A China tem grande participação no comércio da Ásia, assim como a Alibaba. A especialista em pesquisas de mercado Forrester indica que, na Ásia, os gastos via varejo online devem chegar a US$ 489,7 bilhões até 2019. Nos Estados Unidos, esses números chegam a US$ 293,9 bilhões e em toda a Europa a US$ 209,7 bilhões (veja gráfico).

Alibaba

A Alibaba não só acompanhou o desenvolvimento do comércio digital, setor que domina 80% na China, como também fez parte do desenvolvimento de tecnologia de smartphones no país.

A expectativa das pesquisas da Forrester é que o número de celulares inteligentes chegue a 740 milhões na China em 2017. Isso é ainda mais animador para a Alibaba, que também já oferece facilidades para pagamento móvel. A Socidedade da Internet da China prevê que as transações desse tipo superem a marca de US$ 1,45 trilhão em 2015.

Com um mercado consumidor ativo tão amplo e vasto, a Alibaba pode ganhar receita de uma forma diferente de concorrentes como o eBay, por exemplo. Ao invés de cobrar uma taxa, proveniente de transações, a chinesa explora os anúncios em diversos sites.

Segundo números apresentados aos reguladores norte-americanos, 279 milhões de compradores ativos e 8,5 milhões de vendedores ativos usam serviços online Alibaba a cada ano e 14,5 bilhões de encomendas anuais são realizadas pelo serviço chinês.

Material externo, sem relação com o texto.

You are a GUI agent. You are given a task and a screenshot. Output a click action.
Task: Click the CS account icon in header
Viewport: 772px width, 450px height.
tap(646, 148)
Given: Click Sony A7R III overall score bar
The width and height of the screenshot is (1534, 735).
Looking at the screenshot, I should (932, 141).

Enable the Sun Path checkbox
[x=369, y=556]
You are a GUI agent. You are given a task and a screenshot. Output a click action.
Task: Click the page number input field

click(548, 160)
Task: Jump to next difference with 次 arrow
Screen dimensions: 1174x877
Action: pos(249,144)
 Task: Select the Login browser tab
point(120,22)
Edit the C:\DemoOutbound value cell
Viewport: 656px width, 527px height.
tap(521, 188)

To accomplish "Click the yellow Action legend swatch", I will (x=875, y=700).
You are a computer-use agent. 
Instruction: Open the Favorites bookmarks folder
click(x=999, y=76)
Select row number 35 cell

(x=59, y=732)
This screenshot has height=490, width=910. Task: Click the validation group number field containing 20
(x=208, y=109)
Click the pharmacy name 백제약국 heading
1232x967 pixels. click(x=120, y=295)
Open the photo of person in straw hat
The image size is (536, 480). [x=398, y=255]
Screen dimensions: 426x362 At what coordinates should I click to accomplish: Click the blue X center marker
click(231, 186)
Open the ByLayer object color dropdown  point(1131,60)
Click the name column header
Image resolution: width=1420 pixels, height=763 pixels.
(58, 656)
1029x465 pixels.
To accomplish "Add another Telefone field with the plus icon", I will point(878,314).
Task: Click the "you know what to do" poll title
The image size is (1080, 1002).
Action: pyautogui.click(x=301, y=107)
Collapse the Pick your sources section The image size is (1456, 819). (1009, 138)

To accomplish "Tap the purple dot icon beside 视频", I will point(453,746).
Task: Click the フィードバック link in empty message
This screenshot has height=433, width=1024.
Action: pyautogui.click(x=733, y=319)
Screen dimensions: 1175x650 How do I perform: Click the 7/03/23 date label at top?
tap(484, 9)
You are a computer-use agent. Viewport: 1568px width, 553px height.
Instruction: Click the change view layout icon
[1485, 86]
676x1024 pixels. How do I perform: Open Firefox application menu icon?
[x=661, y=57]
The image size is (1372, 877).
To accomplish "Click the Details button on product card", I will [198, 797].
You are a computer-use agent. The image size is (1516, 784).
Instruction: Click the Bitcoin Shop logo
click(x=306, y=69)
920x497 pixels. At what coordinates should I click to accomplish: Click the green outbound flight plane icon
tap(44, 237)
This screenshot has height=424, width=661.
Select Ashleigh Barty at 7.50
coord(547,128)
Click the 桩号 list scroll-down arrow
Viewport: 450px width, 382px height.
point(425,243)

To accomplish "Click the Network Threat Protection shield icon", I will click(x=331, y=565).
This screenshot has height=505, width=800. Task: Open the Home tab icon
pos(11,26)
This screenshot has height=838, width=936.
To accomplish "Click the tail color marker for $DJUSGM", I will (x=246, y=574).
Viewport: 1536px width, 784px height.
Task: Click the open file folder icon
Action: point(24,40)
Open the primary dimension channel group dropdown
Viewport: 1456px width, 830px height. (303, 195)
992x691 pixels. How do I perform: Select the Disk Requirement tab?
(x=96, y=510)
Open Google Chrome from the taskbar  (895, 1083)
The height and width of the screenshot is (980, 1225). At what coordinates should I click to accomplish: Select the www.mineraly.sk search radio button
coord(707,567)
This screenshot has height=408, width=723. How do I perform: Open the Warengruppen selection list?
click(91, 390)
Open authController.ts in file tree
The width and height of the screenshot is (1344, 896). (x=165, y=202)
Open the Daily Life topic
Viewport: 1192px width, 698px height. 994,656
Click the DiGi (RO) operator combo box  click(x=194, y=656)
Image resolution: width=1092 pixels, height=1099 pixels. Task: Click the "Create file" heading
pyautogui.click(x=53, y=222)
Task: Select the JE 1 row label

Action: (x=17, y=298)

Essa grande movimentação seduz grande parte dos anunciantes. Por outro lado, como a Alibaba cobra uma pequena comissão para conectar clientes e empresas, não precisa de grande infra-estrutura para fazer seu sistema funcionar. O que mais atrai os investidores nesse momento de abertura de capital na Bolsa de Valores é sua margem operacional, o quanto de suas receitas líquidas provenientes de vendas e serviços veio de suas atividades operacionais.

Em comparação com o eBay e a Amazon, a Alibaba ainda fica bem atrás nos lucros de vendas no varejo, onde as duas outras gigantes aumentam o capital com taxas e porcentagem pagas em cada venda (veja o gráfico).

Alibaba

Porém, a Alibaba fica bem à frente das concorrentes quando o assunto é Volume de Mercadoria Bruta (ou Gross Merchandise Volume - GMV), referente ao total das mercadorias vendidas durante um certo período de tempo, sem dedução de taxas ou despesas.

Enquanto a Alibaba conquistou cerca de US$ 296 bilhões no período de um ano, com vencimento em 30 de junho de 2014, o eBay faturou quatro vezes menos, US$ 76,5 bilhões. A Amazon, que não publica esses números, teria faturado US$ 100 bilhões nesse mesmo tempo, segundo estimativas da indústria (veja o gráfico).

Alibaba

A margem de operação, que mede a eficiência de seu serviço, está bem acima dos concorrentes e é por isso que os investidores estão tão animados para a estreia da empresa na Bolsa de Valores dos Estados Unidos na próxima semana (veja gráfico).

alibaba

O senhor Ma, que comemorou os dez anos da empresa de moicano e cantando música de Elton John, é uma figura querida na companhia e agora também celebra o sucesso: com os US$ 60 mil que emprestou dos amigos para criar a Alibaba, construiu um império e detém 7,3% das ações da empresa, cujo valor, segundo estimativas da Bloomberg, é de US$ 22 bilhões.